Они с Тоней засаживали свой небольшой участок земли таким образом, что разнообразные цветы – как многолетки, так и одногодоки – рассыпали свои цветовые палитры с ранней весны и чуть ли не до начала зимы.
Первыми зацветали всевозможных расцветок тюльпаны и гиацинты, сиреневые крокусы. В мае они заменялись нежными белыми и розовыми пионами, ярко-синими ирисами, буйными красками примул. Летом царствовали розы, георгины, которым на смену к осени расцветали не менее прекрасные астры, хризантемы, гладиолусы. Занимаясь садом, они не просто сажали цветы, но и проявляли при этом фантазию. Нечаев достал откуда-то побитый огромных размеров глиняный горшок, из которого как бы рассыпались по земле фиалки; Тоня прикатила старый ржавый велосипед, который они увили звездчатыми цветками вьющегося клематиса; даже проржавевшее корыто, которое Галя приготовилась выбросить, они покрыли причудливыми «собачками» душистого горошка; забор был увит плетистыми розами. Была у Нечаева еще одна мечта: по центру сада, прямо напротив противно скрипевшей двери, ведущей в дом, посадить яблоньку, на которую он уже давно начал копить деньги.
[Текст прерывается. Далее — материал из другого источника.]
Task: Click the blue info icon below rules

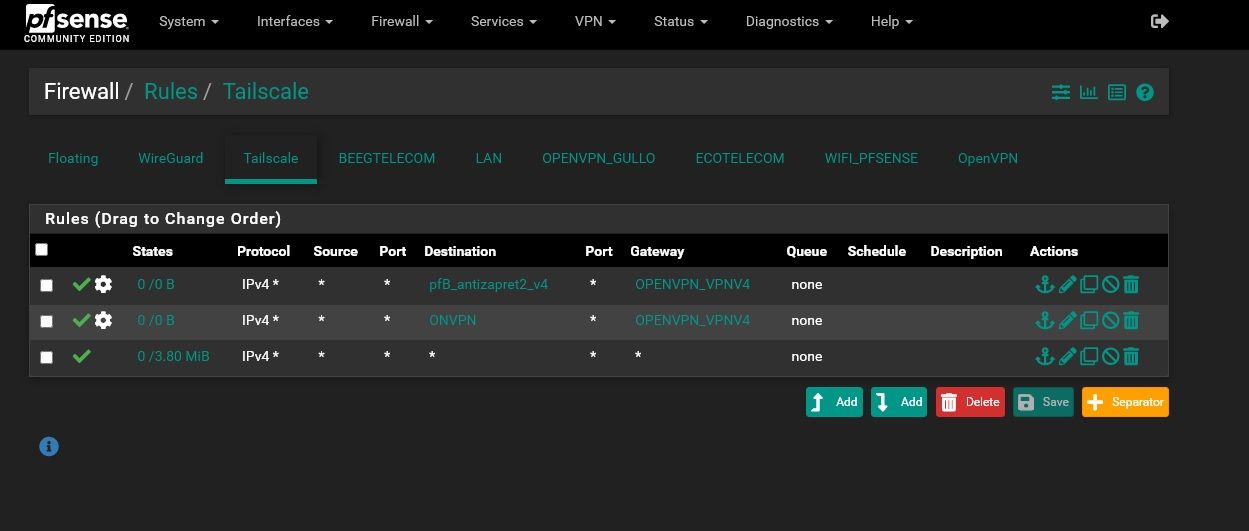Action: 49,446
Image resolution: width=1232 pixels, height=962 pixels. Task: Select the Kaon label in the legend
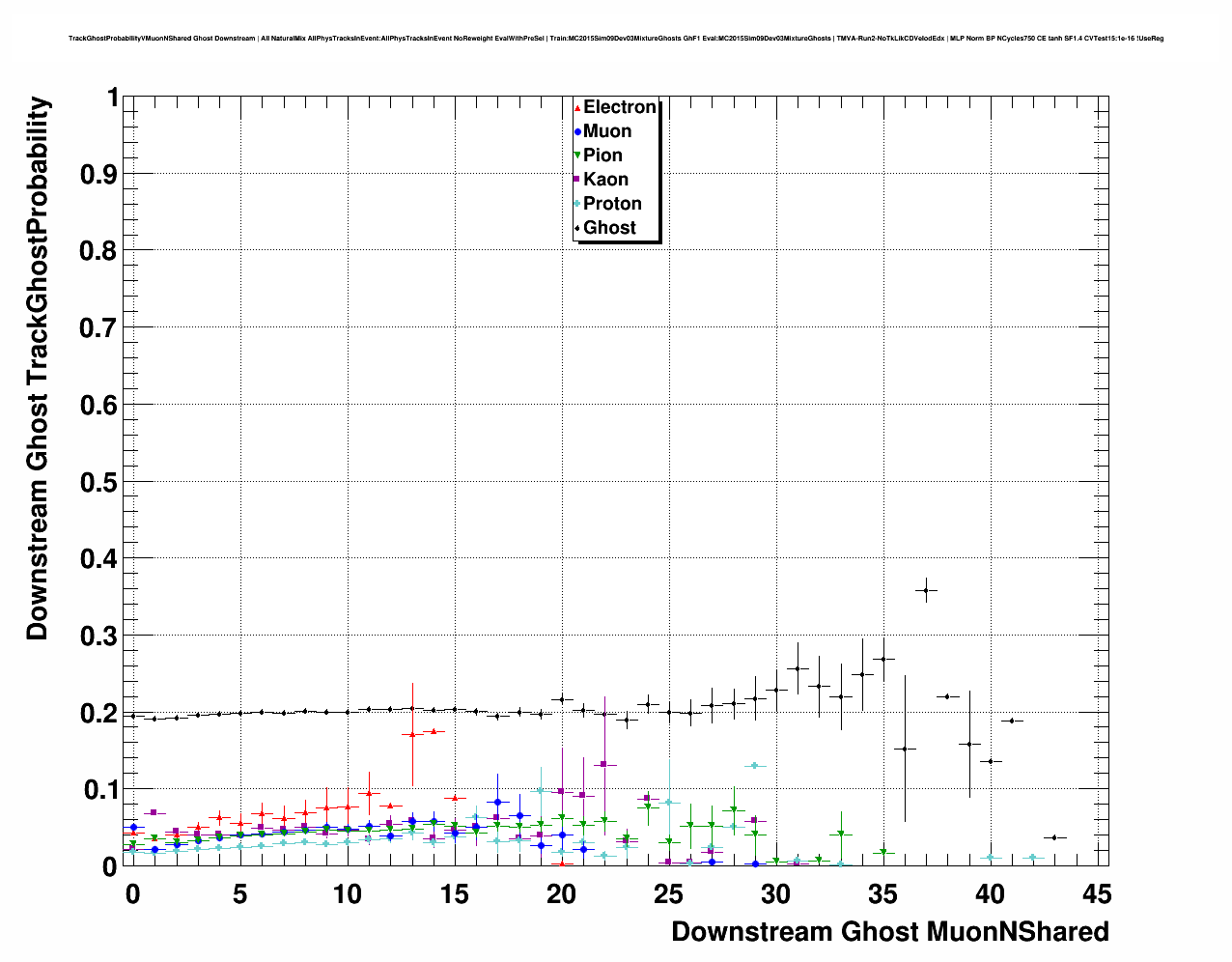(605, 180)
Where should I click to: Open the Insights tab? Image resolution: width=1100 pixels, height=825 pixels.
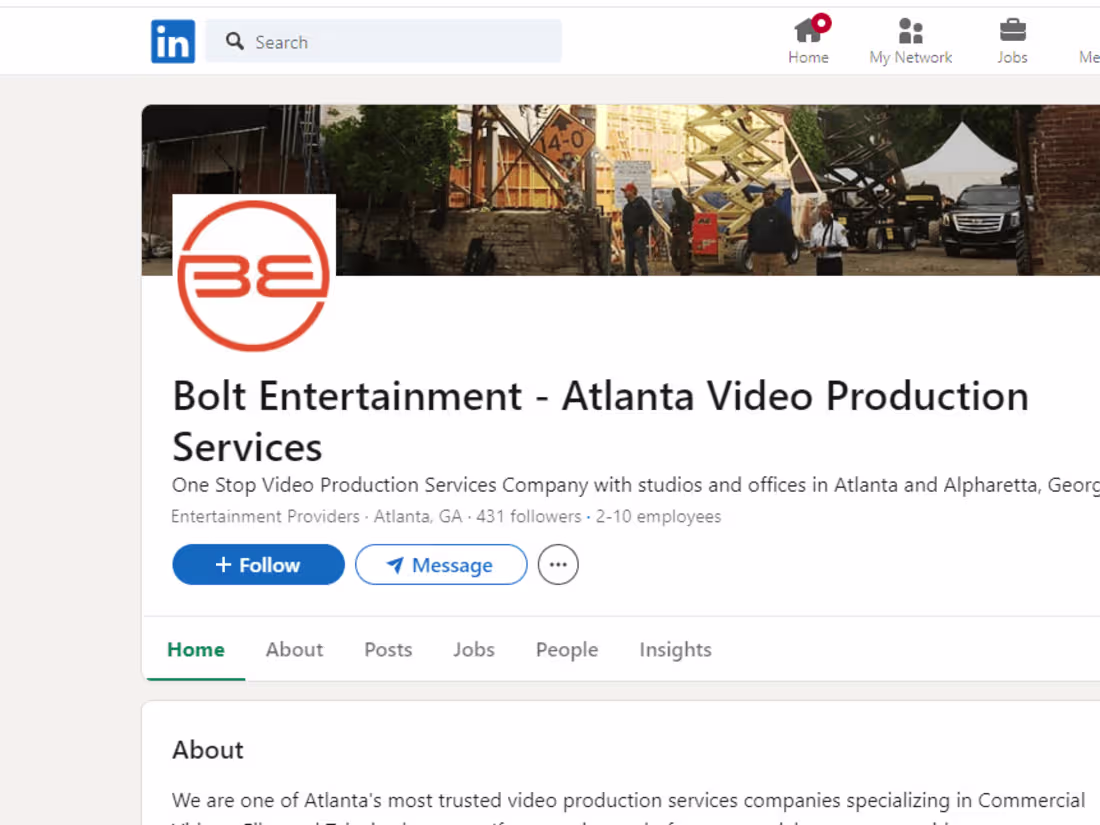(x=675, y=650)
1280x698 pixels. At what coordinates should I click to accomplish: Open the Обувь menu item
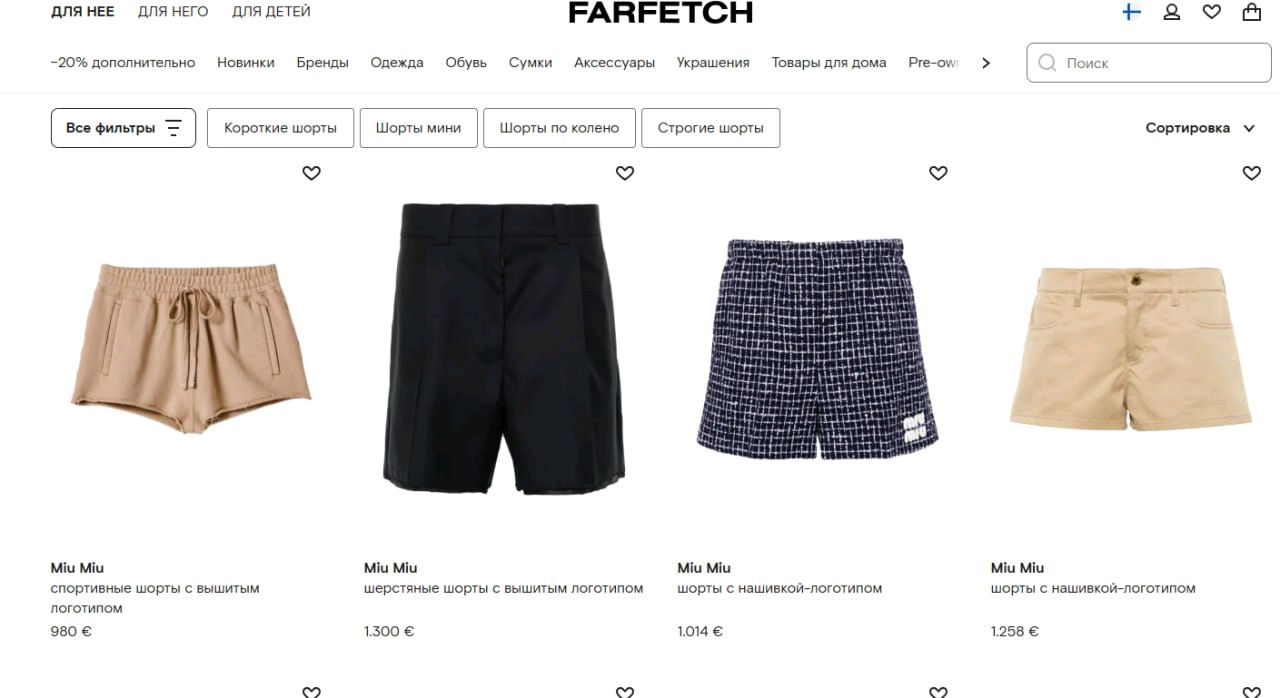click(x=466, y=63)
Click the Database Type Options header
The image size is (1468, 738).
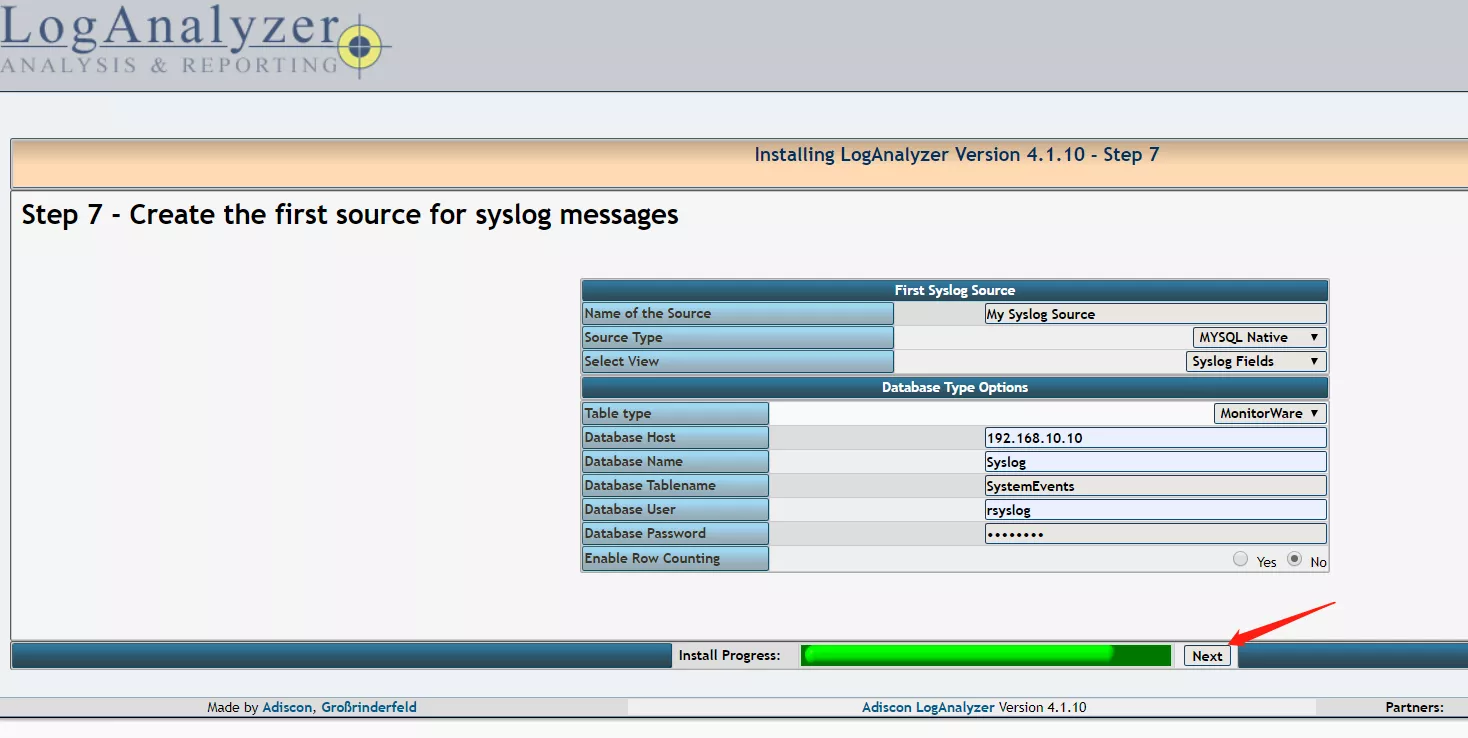(x=954, y=387)
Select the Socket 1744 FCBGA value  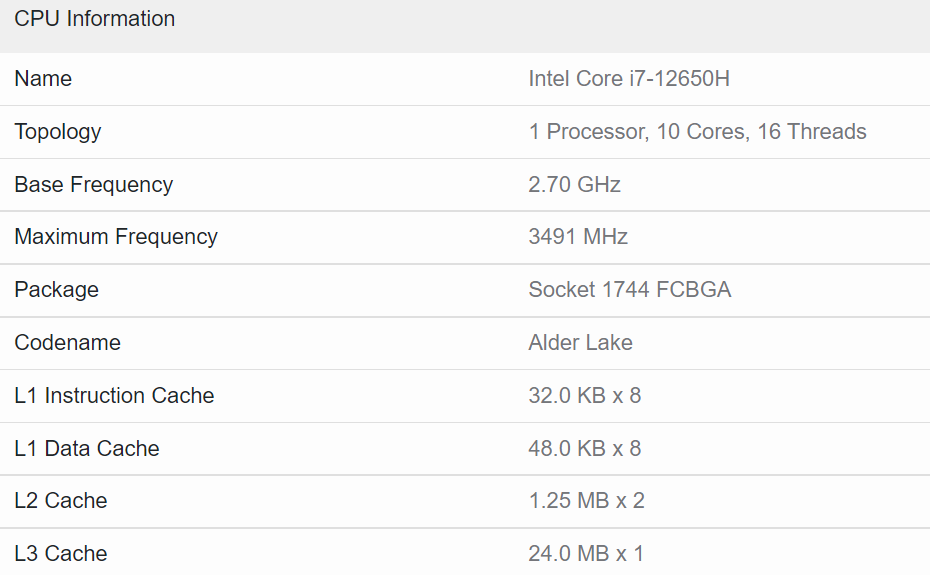tap(630, 290)
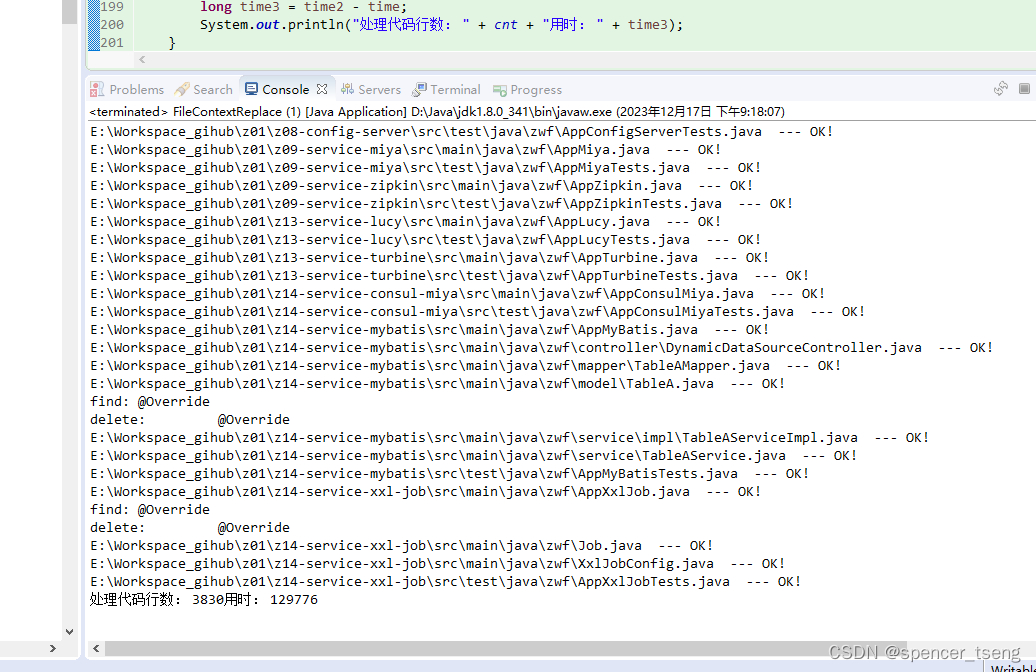The width and height of the screenshot is (1036, 672).
Task: Open the Progress tab
Action: (x=527, y=89)
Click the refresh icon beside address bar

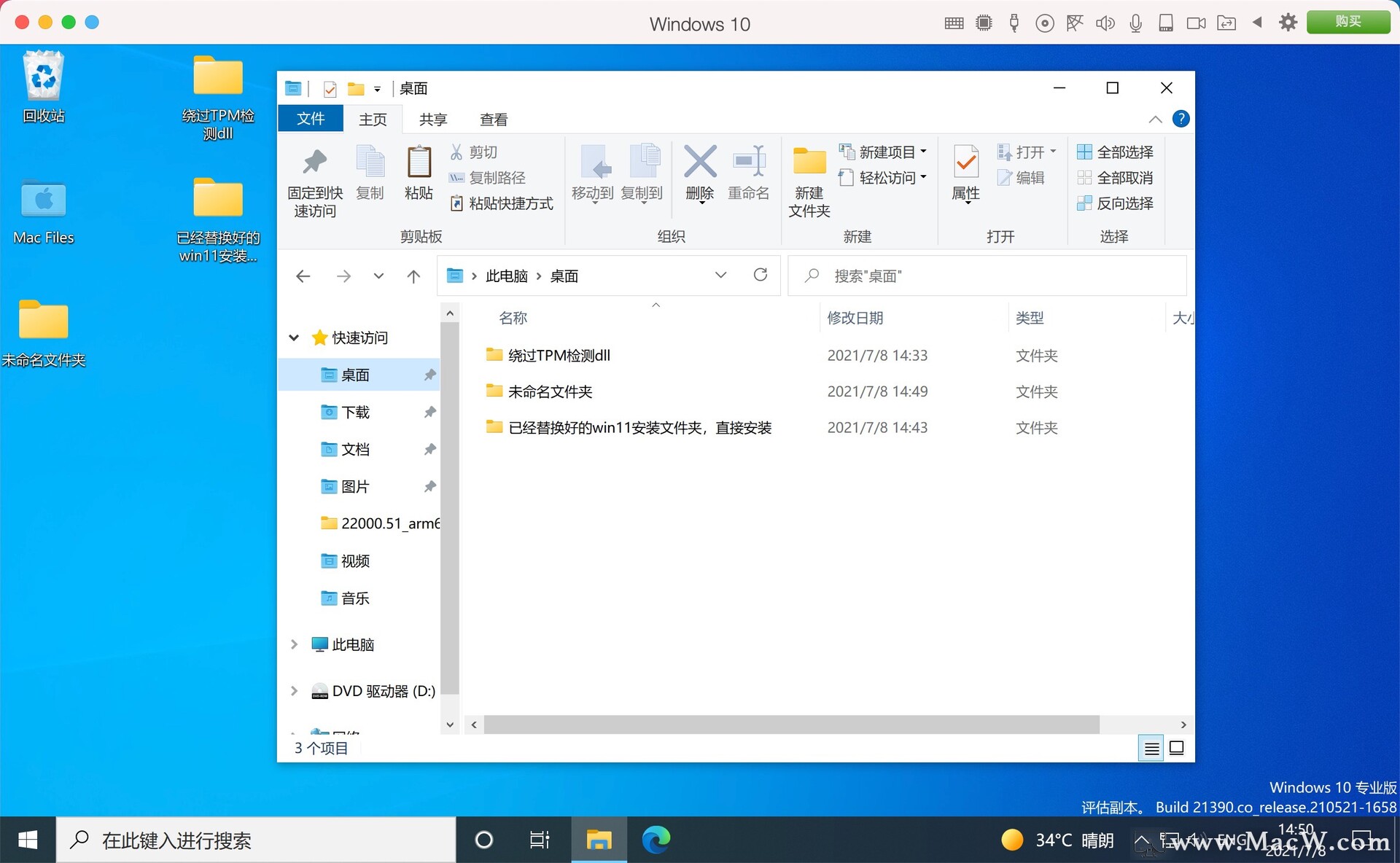coord(760,275)
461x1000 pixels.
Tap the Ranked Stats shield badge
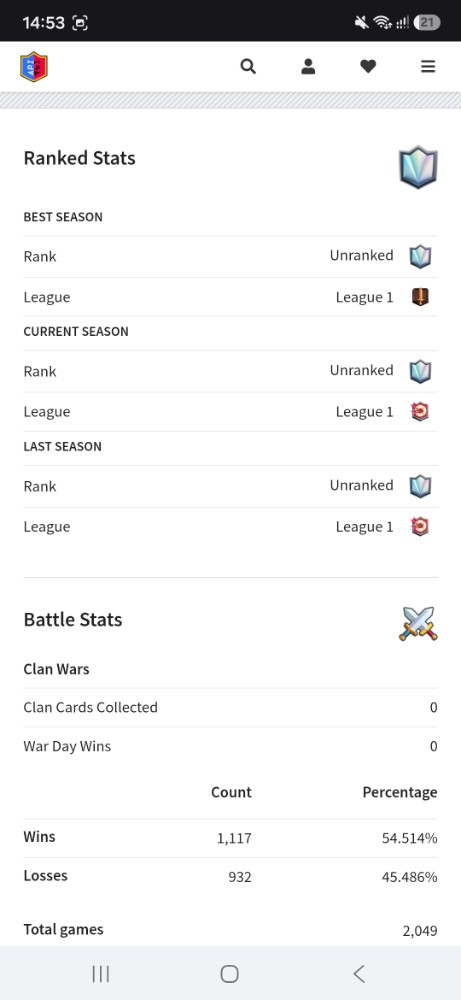(x=418, y=167)
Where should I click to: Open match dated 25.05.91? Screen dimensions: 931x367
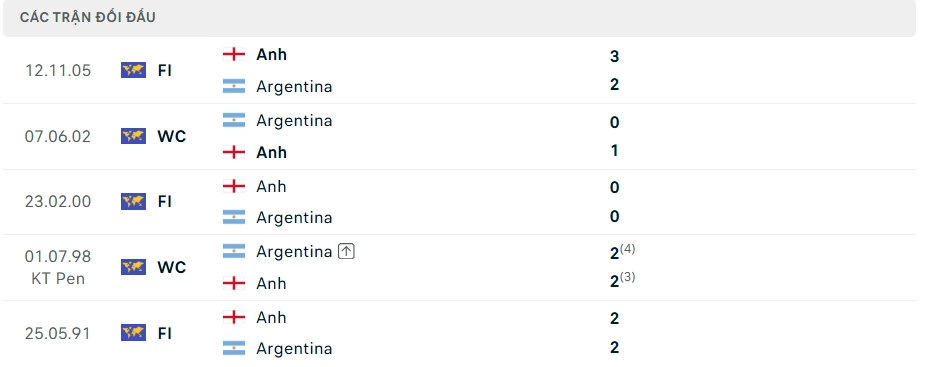460,333
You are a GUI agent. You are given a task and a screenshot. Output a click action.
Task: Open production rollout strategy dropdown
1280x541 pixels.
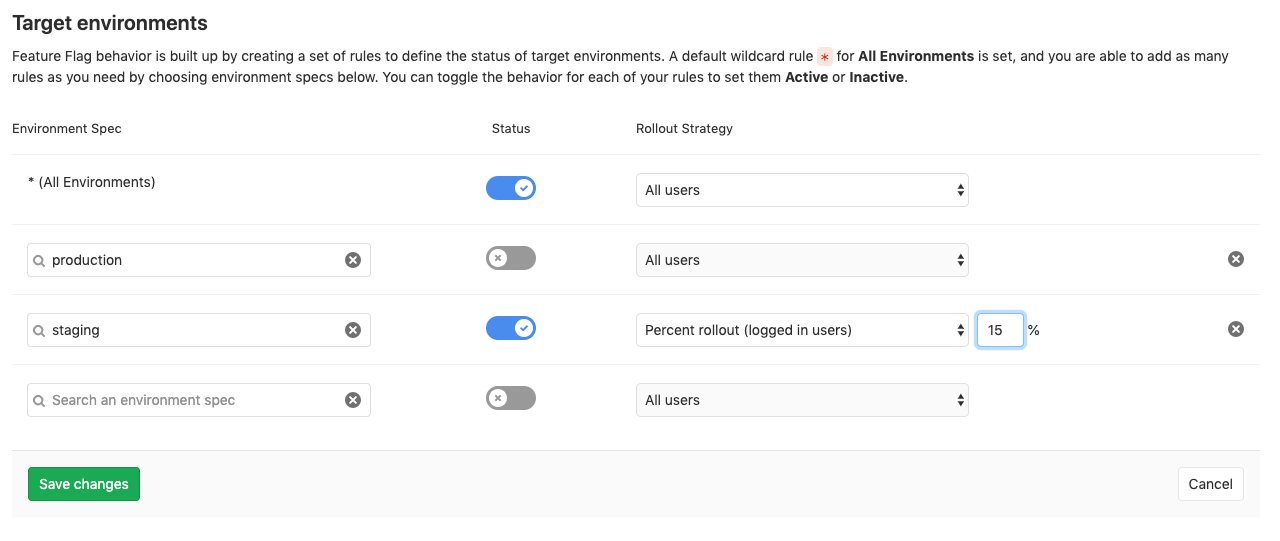(802, 260)
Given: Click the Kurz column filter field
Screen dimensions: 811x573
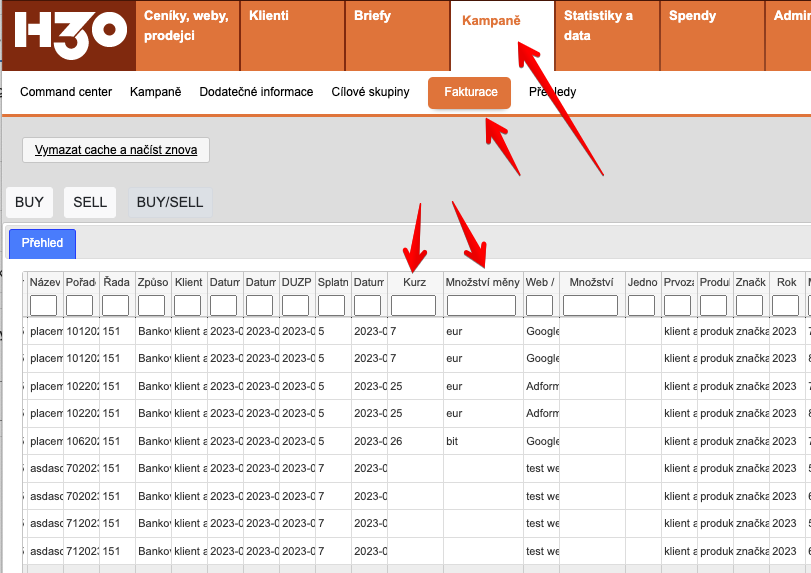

После гибели Антона и перевода Нечаева в другую лабораторию его общение с людьми ограничивалось только работой.
Все свободное время, если позволяла погода, они с Галей проводили в саду либо читая, либо просто любуясь цветами, слушая музыку из их старенького магнитофона. Нечаев называл их образ жизни идиллией, Галя – прозябанием.
– Не гневи Бога, Галча, – покачивал головой Нечаев. – Что же тогда говорить о Еве? У бедняжки в ее райском саду в отличие от тебя не было ни книг, ни песен Кобзона, ни меня – только одна пресная физиономия Адама. И я очень надеюсь, ты не станешь ее сравнивать с моей, – продолжал Нечаев, который, с тех пор как перестал постоянно думать о своих люминесцирующих красках, обнаружил у себя чувство юмора и пристрастие к сарказму.